Description of the task: Please retype the records below exactly, omitting any images.

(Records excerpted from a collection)
▽

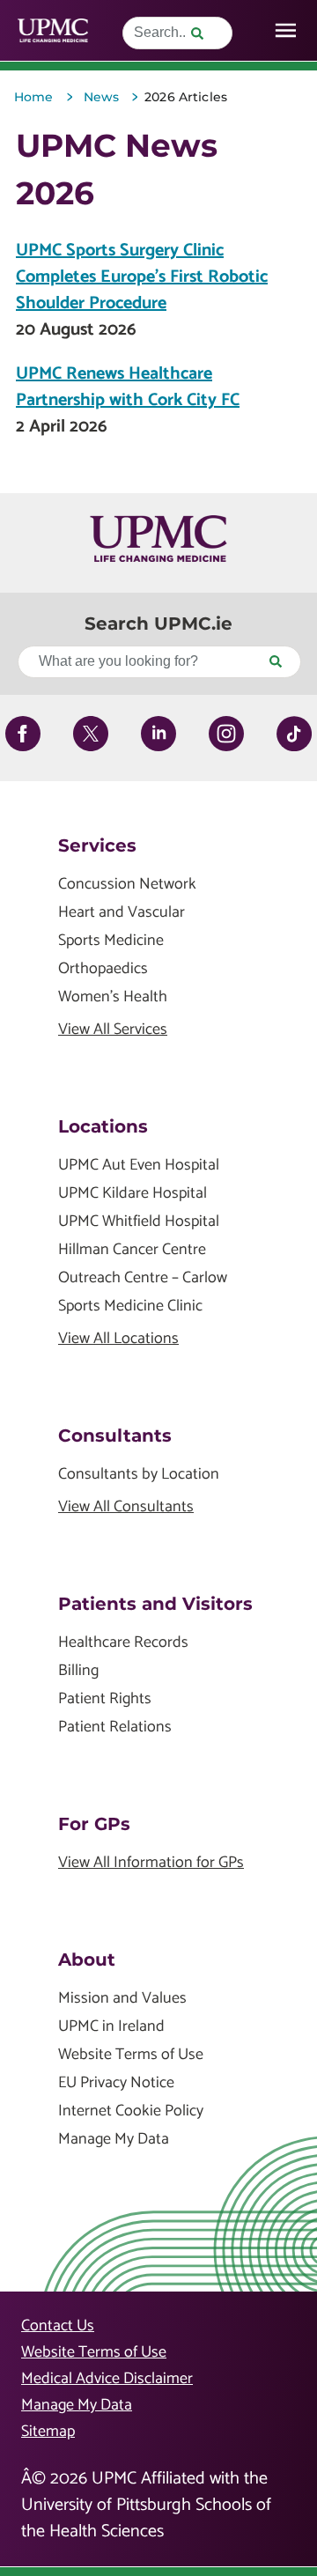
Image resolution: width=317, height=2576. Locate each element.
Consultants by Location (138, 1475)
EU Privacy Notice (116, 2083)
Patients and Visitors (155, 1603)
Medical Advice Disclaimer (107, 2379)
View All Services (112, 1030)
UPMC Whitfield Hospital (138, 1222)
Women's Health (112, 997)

△

Task result:
Image resolution: width=317, height=2576. Locate each element.
Consultants by Location (138, 1475)
EU Privacy Notice (116, 2083)
Patients and Visitors (155, 1603)
Medical Advice Disclaimer (107, 2379)
View All Services (112, 1030)
UPMC Whitfield Hospital (138, 1222)
Women's Health (112, 997)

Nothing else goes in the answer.